Green Tree is not a party to the mortgage agreement and the plain terms of the mortgage agreement do not deal with loan servicing. The Bonfiglios have not shown or argued that Citi assigned any part of the mortgage agreement to Green Tree or otherwise placed Green Tree in privity with it, such that it should be considered a party to the mortgage agreement. However, although not specifically articulated, the Bonfiglios seem to be arguing that Green Tree's servicing obligations are somehow implicated in the mortgage contract, "as modified by the deferment agreement." See Compl. ¶ 57. In support of this, the Bonfiglios' Complaint cites to an August 13, 2012 letter from Citi stating that the taxes were deferred (Ex. C), a November 19, 2013 letter from Green Tree "deferring all past due principal and interest to the scheduled maturity date" (Ex. I), and a December 12, 2014 loss mitigation letter from Green Tree (Ex. K). Neither party has addressed whether these later documents form a "deferment agreement" and whether that "deferment agreement" modifies the mortgage agreement or otherwise creates an enforceable contract between Green Tree and the Bonfiglios. Because the Court must evaluate a motion to dismiss in the light most favorable to the plaintiff and ask "whether any set of facts consistent with the complaint would give [the plaintiff] a right to recover, no matter what the legal theory," Kesten, 2012 WL 426933, at *7 (quoting Small v. Chao, 398 F.3d 894, 898 (7th Cir. 2005)), the Court cannot say at this juncture that the Bonfiglios cannot establish some sort of contract between themselves and Green Tree that would support a claim of breach. Therefore, Green Tree's motion to dismiss Count I on this basis is denied.

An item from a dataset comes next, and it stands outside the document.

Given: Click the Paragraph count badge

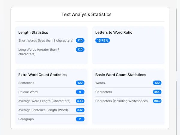Looking at the screenshot, I should (x=80, y=119).
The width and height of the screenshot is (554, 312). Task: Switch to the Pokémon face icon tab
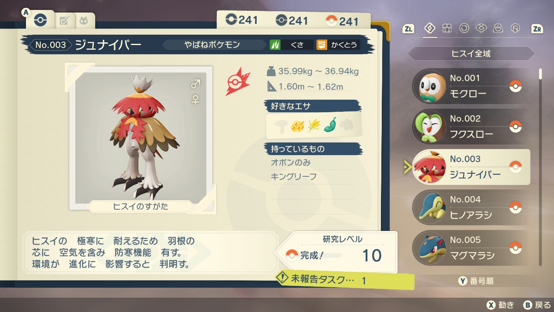click(83, 20)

Green Tree further argues that, even if it is considered a party to the contract, it cannot be held responsible for any alleged breach because it did not promise to redeem the taxes and did not fail to pay the taxes—in fact, it became the loan servicer after the redemption period expired and the tax deed had issued. It is true that in order to state a claim for breach of contract, a plaintiff must allege the existence of a valid and enforceable contract, his or her own performance, a breach of that contract by the defendant, and damages. See Wooley v. Jackson Hewitt, Inc., 540 F. Supp. 2d 964, 979 (N.D. Ill. 2008) (citing Illinois contract law). The Bonfiglios allege breaches beyond the failure to redeem the taxes, however, including Green Tree's alleged failure to credit their mortgage payments and its efforts to evict them. Compl. ¶¶ 61-67. These purported breaches occurred after Green Tree's involvement with the loan.

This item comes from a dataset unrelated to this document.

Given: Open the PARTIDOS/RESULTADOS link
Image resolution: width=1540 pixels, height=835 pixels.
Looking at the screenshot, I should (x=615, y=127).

Green Tree's motion to dismiss Count I is denied.
In a footnote, Green Tree argues that the Bonfiglios cannot maintain their breach of contract claim and FDCPA claim at the same time, because if the loan was in default, then the Bonfiglios cannot assert breach and if the loan was not in default, then Green Tree cannot qualify as a debt collector under the FDCPA. This argument is not well developed and the Court cannot assess any purported default on the part of the Bonfiglios because the contours of the contract have not been established at this point in the proceedings.
B. Fraudulent Misrepresentation (Count II) & ICFA (Count III)
Green Tree moves to dismiss the Bonfiglios' claims against it for fraudulent misrepresentation (Count II) and violation of ICFA (Count III) on the basis that the claims are insufficiently pleaded under Rule 9(b) because the Complaint lumps Green Tree's actions together with Citi. Green Tree also argues that the Bonfiglios fail to allege specific misrepresentations by Green Tree or harm. Green Tree additionally argues that any claim based on concealment should be dismissed because the Bonfiglios did not allege a special relationship that would create a duty to disclose. Because the fraud claims are sufficiently pleaded, Green Tree's motion to dismiss Counts II and III is denied.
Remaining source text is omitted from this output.